Saturday, December 28, 2013

A Death Nearby

This post is about my sister's Death. This won't be the only post about it . . . but this will serve as the reason why I am starting this blog anew. Because I think about where she died. Her bed was facing this great arched window which faced the street . . . where people walk their dogs or push their baby carts on their way to the Sunday street market. How could they know that my sister was dying a few feet away from them.

(My mother also dies in this house but she died in my parents' master bedroom. There were French doors there but she didn't face her much loved garden. She was facing their tiny bathroom.)

She didn't see them, of course. In the 2 weeks since she came home from the nursing home, her attention was on the television. She liked HOUSE, I LOVE LUCY and FRAZIER.

It has been nearly 4 months since my twin died. She died on the hottest day of the year. August 30-- at 6:30pm. She died in our living room on a hospital bed provided by Kaiser Hospice. I was giving her morphine with a syringe because she was in a coma by then. (You put it under their tongue because they can't swallow.) She hated morphine . . . it tastes very bitter, I am told. And she would rather have the pain than the taste of it. It must be very bad indeed.

She was diagnosed with clear cell carcinoma a month prior to her death. I had been aware of her hip pain (which she attributed to arthritis) and her incontinence (which she attributed to diabetes.) It was neither of those things.  It was the cancer now attached to her hip and her bladder -- the tumor was the size of a grapefruit by then. It had been going on for some months. And she was constantly on the forums finding innocuous reasons for her condition. She also had rectal bleeding and blood in her urine. She diagnosed herself as having hemorrhoids. I don't think she told her doctor about the bleeding. She got a diagnosis of bladder infection. She was happy with that but of course, that didn't work.

She was losing so much weight by then, she would weigh herself everyday . . . like I did. I had been diagnosed with congestive heart failure. And I was trying to lose weight. She was trying to gain weight even though she had lost her appetite. (She was only eating fruit and an occasional pizza.) She went back to the doctor via ambulance. That Sunday morning, she lost sensation in her left arm. The medics thought it might be a mini-stroke since she could feel her arm again by the time they came. That was when they found the cancer.

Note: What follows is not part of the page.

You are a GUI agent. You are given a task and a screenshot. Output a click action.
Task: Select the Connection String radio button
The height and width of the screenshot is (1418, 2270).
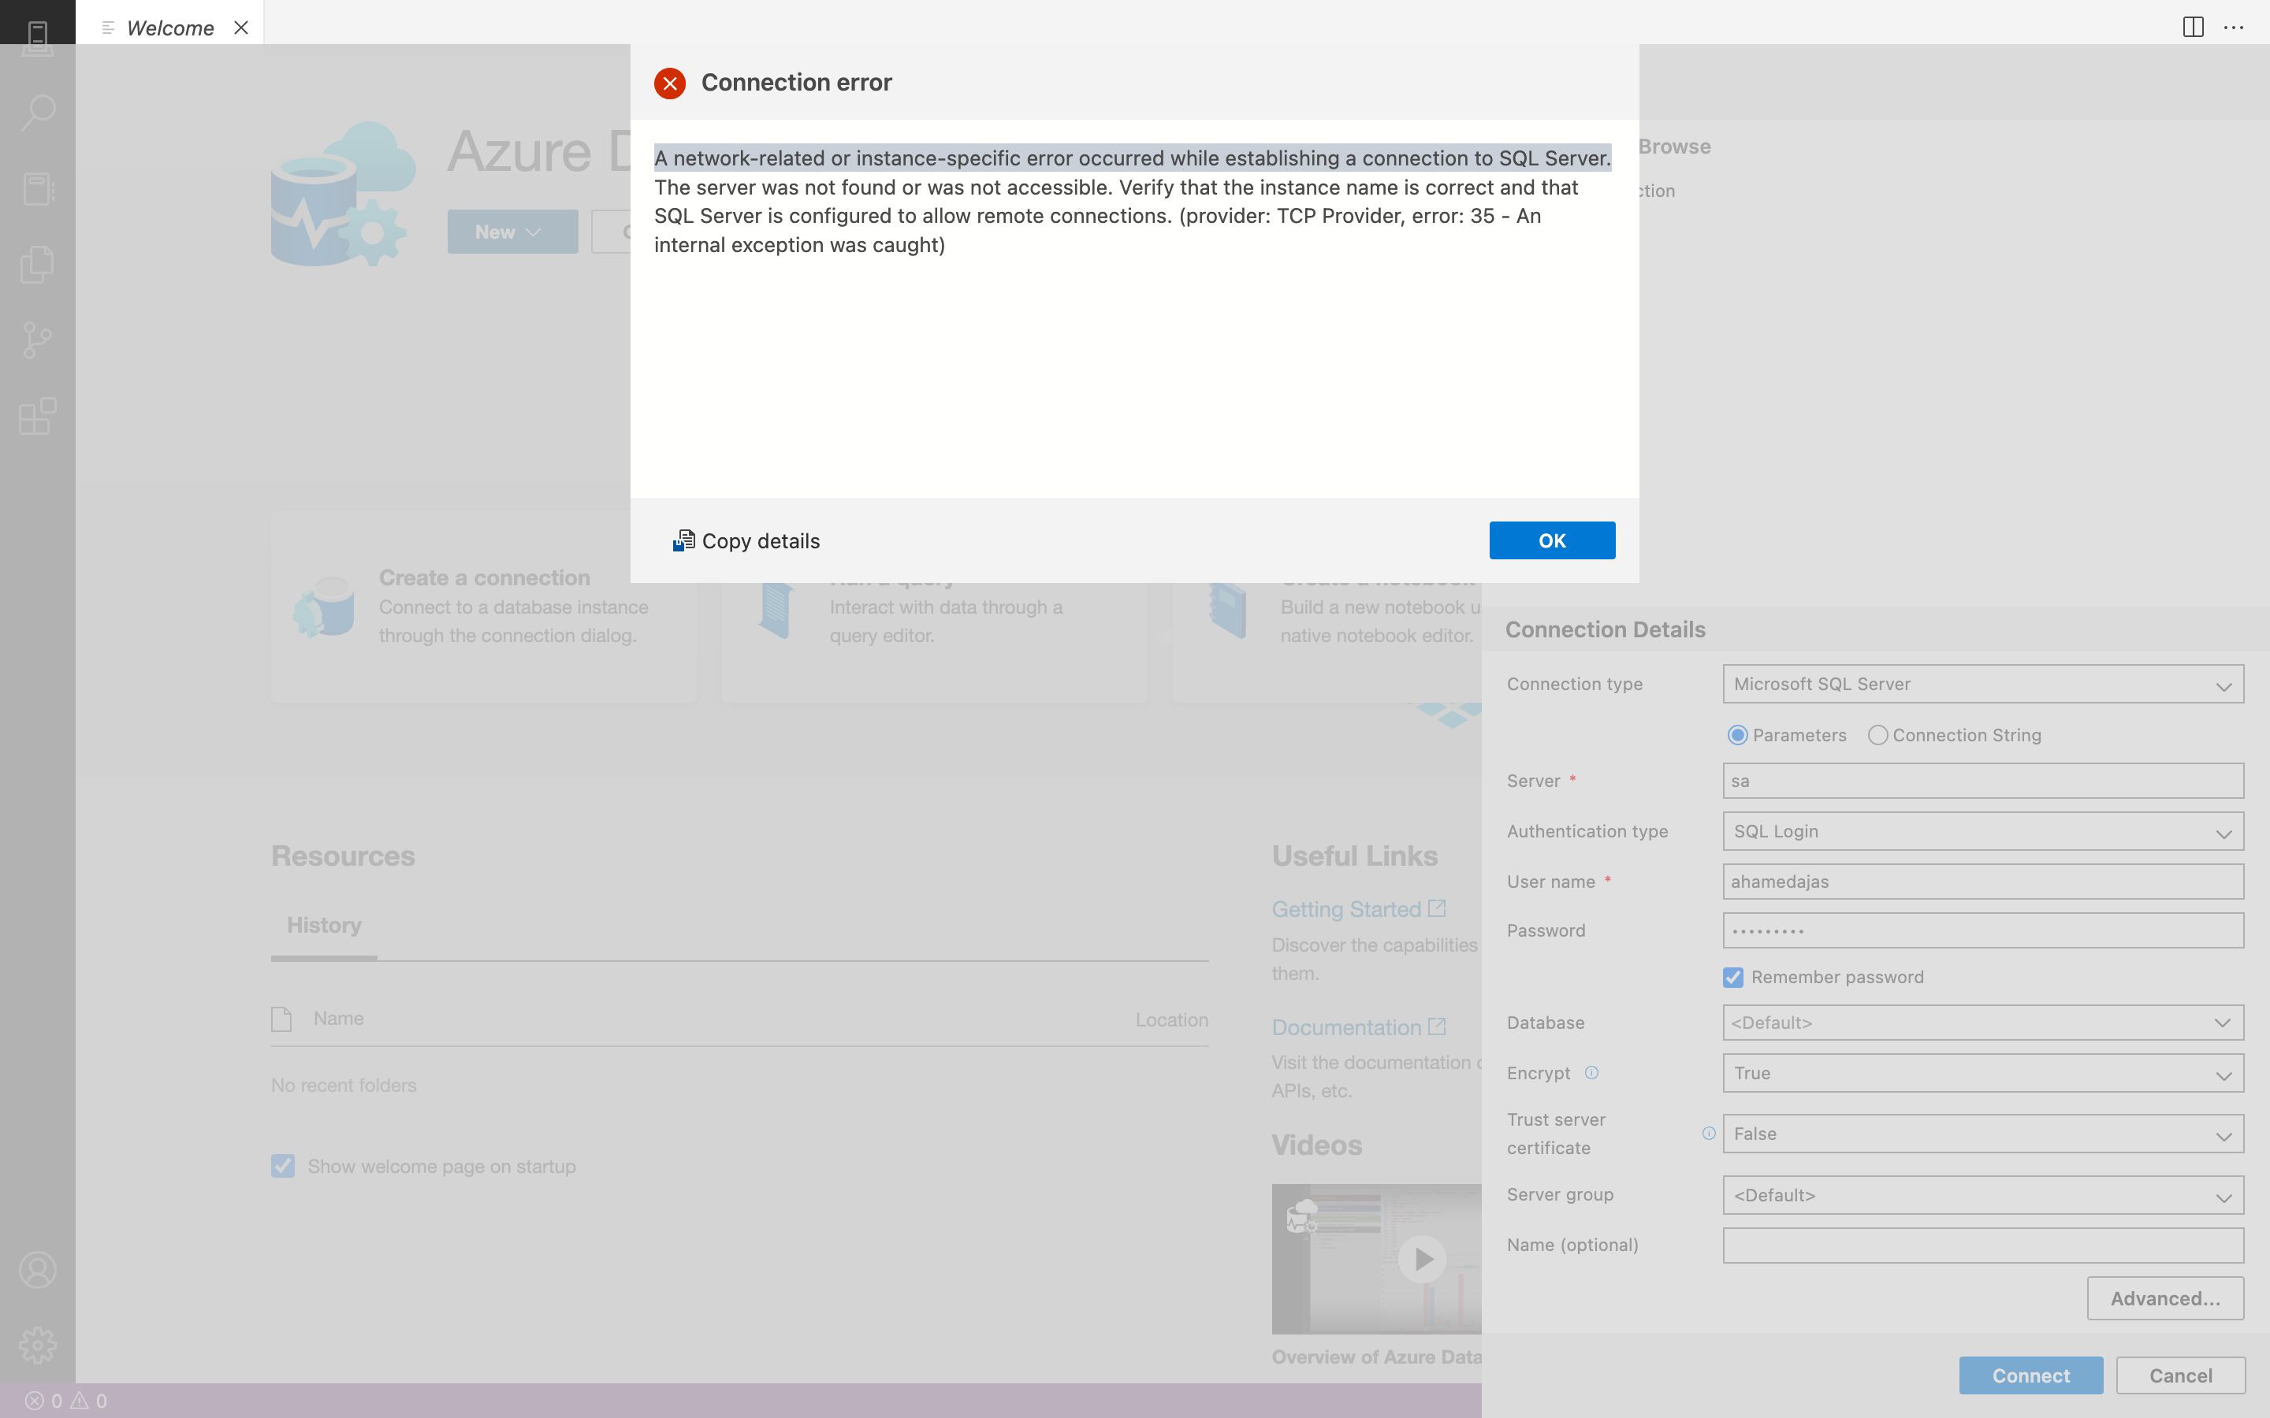tap(1877, 735)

It has metastasized. It was in her bladder in her left hip, her stomach and there were floating nodules in her lungs. She refused treatment; I don't even know what sort of therapy they offered for this advanced stage but she was having none of it. They did not identify the cancer until the second week. Clear cell carcinoma was so rare . . . a totally random cancer, they said. At 51, with her 52nd birthday, 2 months away. She had just retired from the law library -- November 2012. She didn't even get to enjoy a year.